While imatinib sensitizes some breast cancer cells to apoptosis by treatment with cisplatin and other chemotherapeutic agents (Sims et al., Biochem. Pharm., 2009), imatinib or GNF2 treatment was reported to protect mouse oocytes against cisplatin-induced cell death (Gonfloni et al., Nat. Med., 2009). The disparate responses by germ cells versus cancer cells to DNA-damaging agents in the presence of ABL kinase inhibitors may be due to differential roles for ABL1 in the regulation of double-strand breaks and DNA damage signaling (Gonfloni, Oncogene, 2010). Further, different cellular responses may be elicited depending on the status of TP53 or its homolog TAp63, ABL1 enzymatic activity levels, ABL1 nuclear versus cytoplasmic localization, and the extent of DNA damage.
Therapeutic Potential for Tyrosine Kinase Inhibitors in Solid Tumors
The development of TKIs to treat patients with BCR-ABL1-positive leukemias is the best example of the successful application of targeted therapy. In contrast to the success of ATP-competitive inhibitors imatinib, nilotinib, and dasatinib in treating BCR-ABL1-induced leukemias, treatment of diverse solid tumors with these compounds has not achieved similar success (Ganguly et al., Genes & Cancer, 2012; Puls et al., The Oncologist, 2011). Drugs such as imatinib and nilotinib, shown to inhibit ABL kinases, have demonstrated mixed effectiveness for the treatment of solid tumors. The variable clinical responses to these TKIs may be due to the lack of the relevant oncogenic target, the presence of additional mutations driving the tumor, tumor heterogeneity, and/or dynamic reprogramming of signaling networks in response to TKI treatment (Stuhlmiller, et al., Cell Rep., 2014; Duncan et al., Cell, 2012).
An alternative mechanism that underlies the poor response to TKI therapy is the paradoxical activation of proliferative pathways as a result of unintended targeting of other kinases. Imatinib, dasatinib and nilotinib, which have multiple cellular targets, drive the paradoxical activation of BRAF/C-RAF complexes leading to enhanced activation of the MEK-ERK pathway. This was demonstrated by the activation of BRAF/RAF1 complexes leading to enhanced activation of the MEK-ERK pathway by nilotinib, imatinib, and dasatinib in melanoma, lung, colorectal, pancreatic carcinoma cells, and BCR-ABL1 TKI-resistant leukemic cells expressing activated RAS (Packer et al., Cancer Cell, 2011). It is clear that the use ATP-competitive inhibitor drugs is inadequate for the treatment of solid tumors as monotherapies owing to the complexity of mutations even in early-stage tumors, and the potential for inappropriate activation (rather than inhibition) of proliferative pathways by some TKIs with multiple protein targets. In contrast to the ABL-targeted ATP-competitive TKIs, the ABL allosteric inhibitors GNF2 and GNF5, targeting the unique myristate binding site in the ABL kinase domain, do not induce the formation of BRAF/RAF1 dimers, and fail to elicit paradoxical activation of RAF-ERK signaling (Packer et al., Cancer Cell, 2011; and FIG. 14, respectively, for GNF2 and GNF5). To date no studies appear to have directly evaluated the consequences of specifically targeting the ABL kinases with selective kinase inhibitors in solid tumors including breast cancer.

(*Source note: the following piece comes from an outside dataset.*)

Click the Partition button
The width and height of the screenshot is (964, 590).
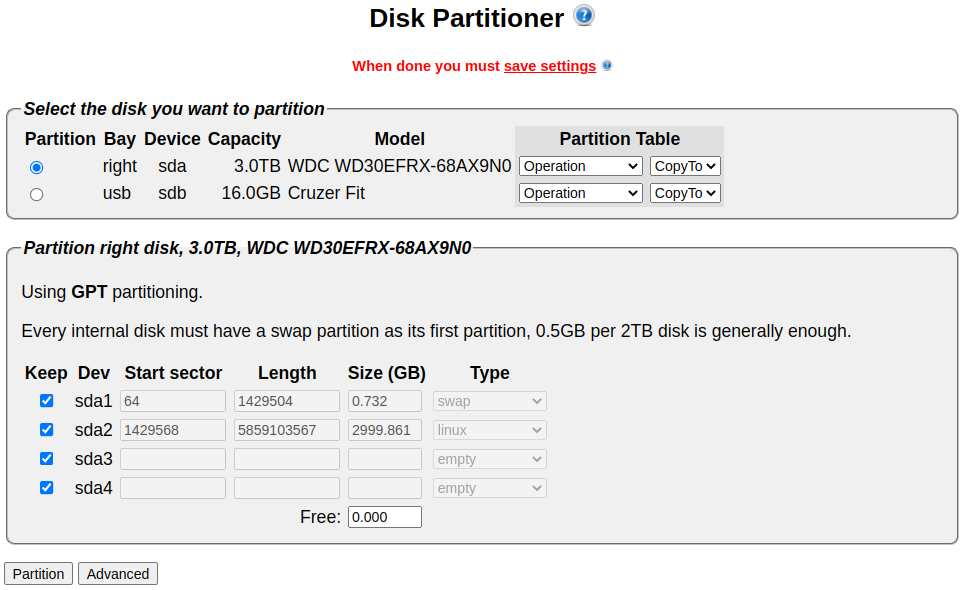(x=38, y=574)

Cancer cell types with hyper-activation of the ABL kinases as a consequence of amplification, enhanced expression, and/or elevated kinase activity would be more likely to rely on ABL signaling for tumor progression and metastasis. Thus, these cancer subtypes might benefit from treatment with ABL-selective TKIs such as the new allosteric inhibitors, resulting in the inhibition of ABL-dependent pathways in the tumor and associated stromal cells including endothelial cells, fibroblasts, and infiltrating myeloid cells.

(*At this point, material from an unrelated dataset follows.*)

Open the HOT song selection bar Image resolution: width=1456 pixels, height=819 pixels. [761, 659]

The use of specific ABL-dependent signatures (genomic, transcriptional, or phospho-proteomic) in various tumors and associated stroma may be useful for the identification of those solid tumor types that might benefit from the use of ABL TKIs, in combination with other agents, to impair metastatic progression and block the development of chemo-resistance. Thus, it may be important to identify those tumors that may benefit from therapies with selective ABL TKIs in combinations to prevent the emergence of therapy resistance.